Steve Varden’s wheeled launch technique
My hang gliding wheeled launches (hill) are slightly different from the conventional foot launches. Therefore I decided to put some detail in writing so as to provide better communication between myself and the people who help me launch. As ever I am indebted to all those who help me in all aspects of Hang Gliding.
The take off site will be selected by consultation between myself, the keel man and if appropriate another pilot with site knowledge. Once the glider has been carried over to the take off point the ‘nose man’ has the responsibility for keeping the glider on the ground until he hears the ‘Release’ command. If the nose man feels that wing men are needed to keep the glider stable he/she should request assistance. If there are no wing men available or the nose man is unhappy in any way the launch will be aborted or postponed.
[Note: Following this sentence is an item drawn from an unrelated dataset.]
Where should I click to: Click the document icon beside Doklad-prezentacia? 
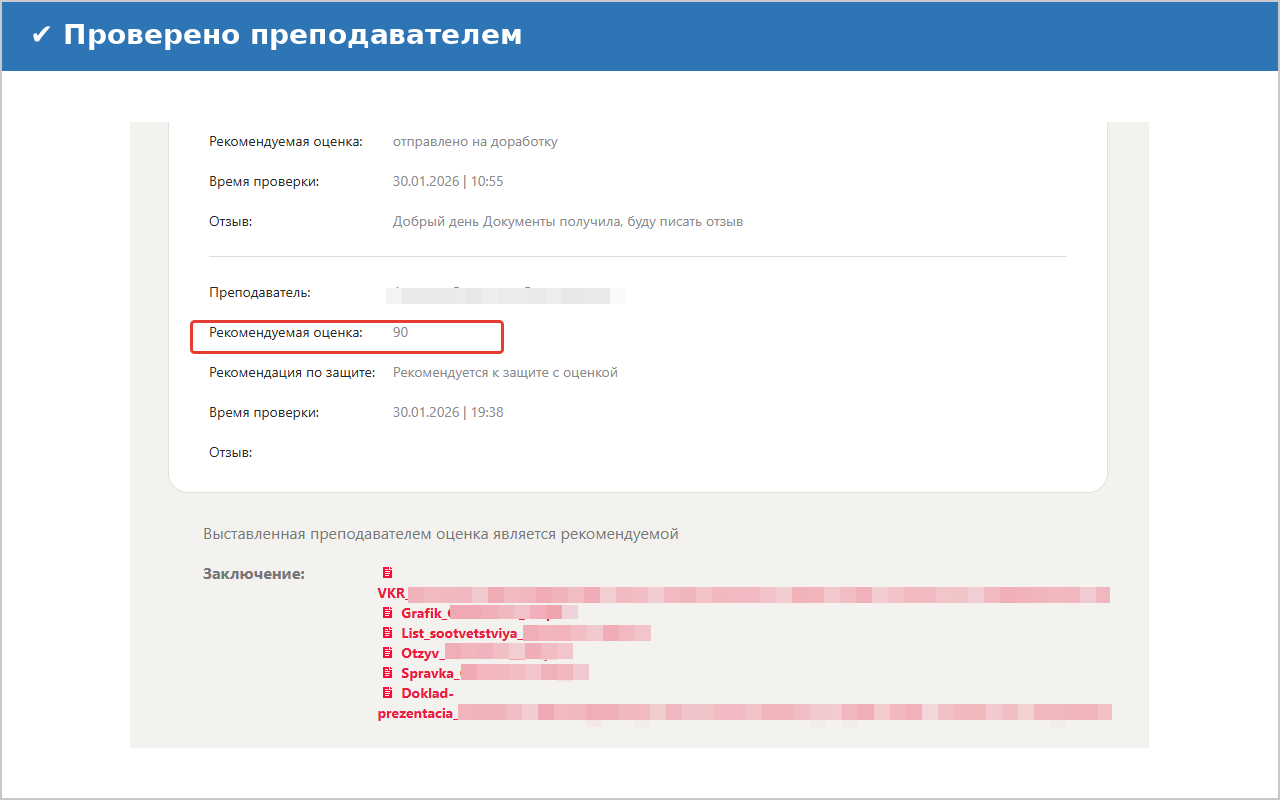387,693
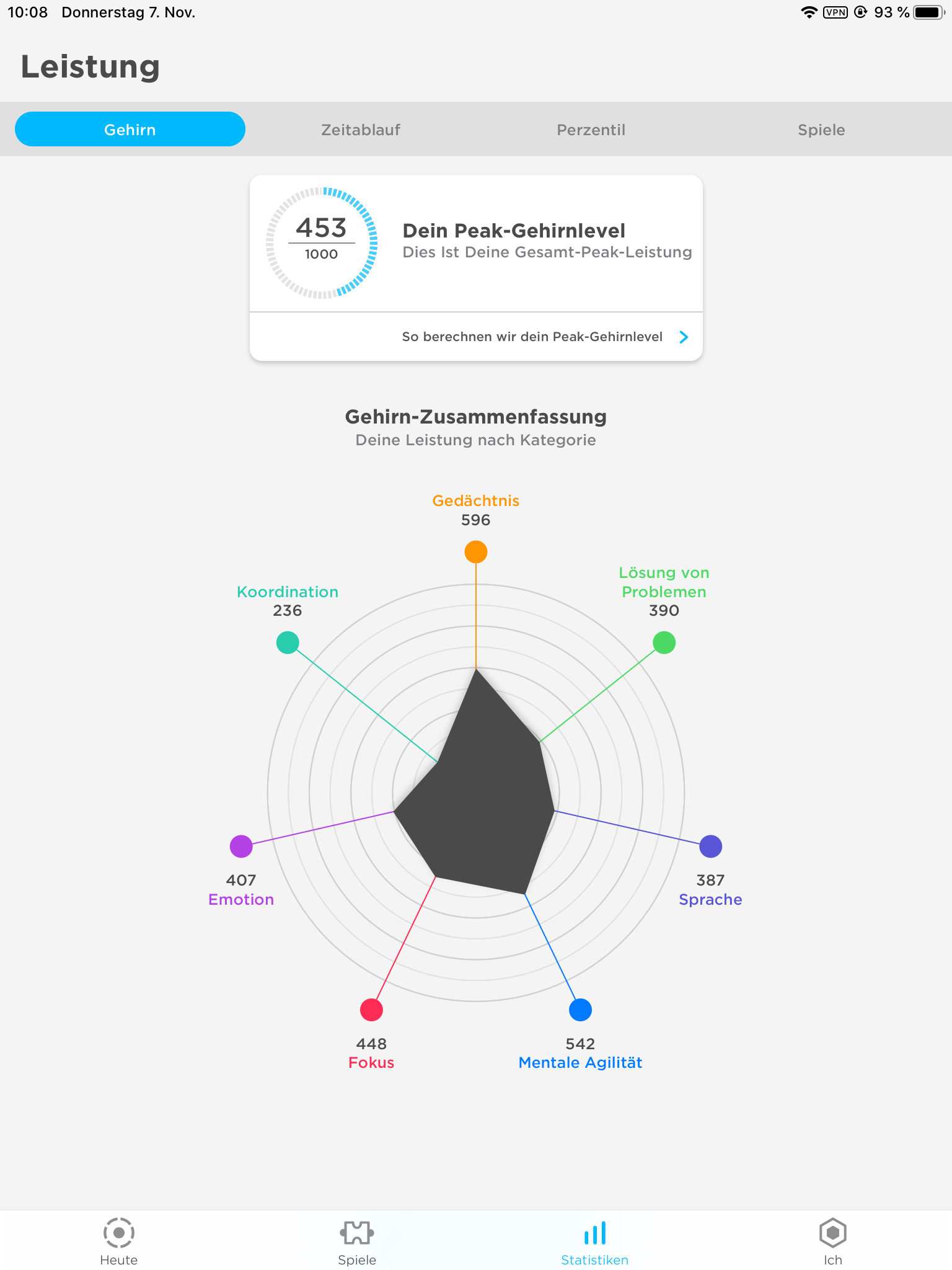This screenshot has width=952, height=1270.
Task: Tap the Statistiken bar chart icon
Action: 594,1233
When I have clipped in and zipped up the harness it will take a moment or so to compose myself, grip the control bar properly and position my body weight ready for take off. I will then say that I am OK and prepared to go into the launch sequence.
Consultation between myself and the keel man will have decided whether or not wing men are required for take off. This may vary from having no wing men at all to the wing men providing varying degrees of propulsion on the wing wires according to the conditions. Wing men may be required simply to let go of the wires when we start moving forward. If wing men are needed the keel man will brief them accordingly. It is important to try and achieve good co-ordination between wing men and the keel man. Generally the fewer people required to assist, the better. (In recent years I have not used wing men at all)
The keel man has primary control over the launch although the pilot always has ultimate responsibility.
The keel man shall say: ‘Are you ready Steve?’
I shall say: ‘Ready’ or ‘No’
This indicates whether or not I am prepared for launch.
The keel man may then seek advice from the nose man about the wind direction, strength and immediate airspace.
The keel man will then achieve the correct angle of attack and nose into wind required for launch. If need be the nose man can help with this as directed by the keel man.
The nose man should then indicate that he has no tension on the nose wires; either verbally or by open fingers.
It is then at the keel man’s discretion when to launch.
The keel man shall say: ‘RELEASE’
The nose man will release the nose.
The keel man will then provide the required amount of propulsion (with the help of wing men if arranged) needed to achieve take off.
Either myself or the keel man is entitled to stop the launch at any time by saying: ‘ABORT’ In which case the nose man should return to the nose wires. (Once we have started moving forward I shall never say ‘Abort.’).
For a normal launch the verbal sequence is as follows:-
Keel man:- ‘Are you ready Steve?’
Keel man:- ‘RELEASE’
As the glider starts to move forward I have more and more control over it. I can weight-shift to correct uneven lift whilst the wheels are still on the ground. Initially I will hold the bar in to help gain airspeed, as we approach the edge of the hill I shall ease the bar out slightly in order to get airborne. In stronger winds I will hold the control bar further in so as not to stall when we reach the edge. Once the wheels leave the ground I have complete control.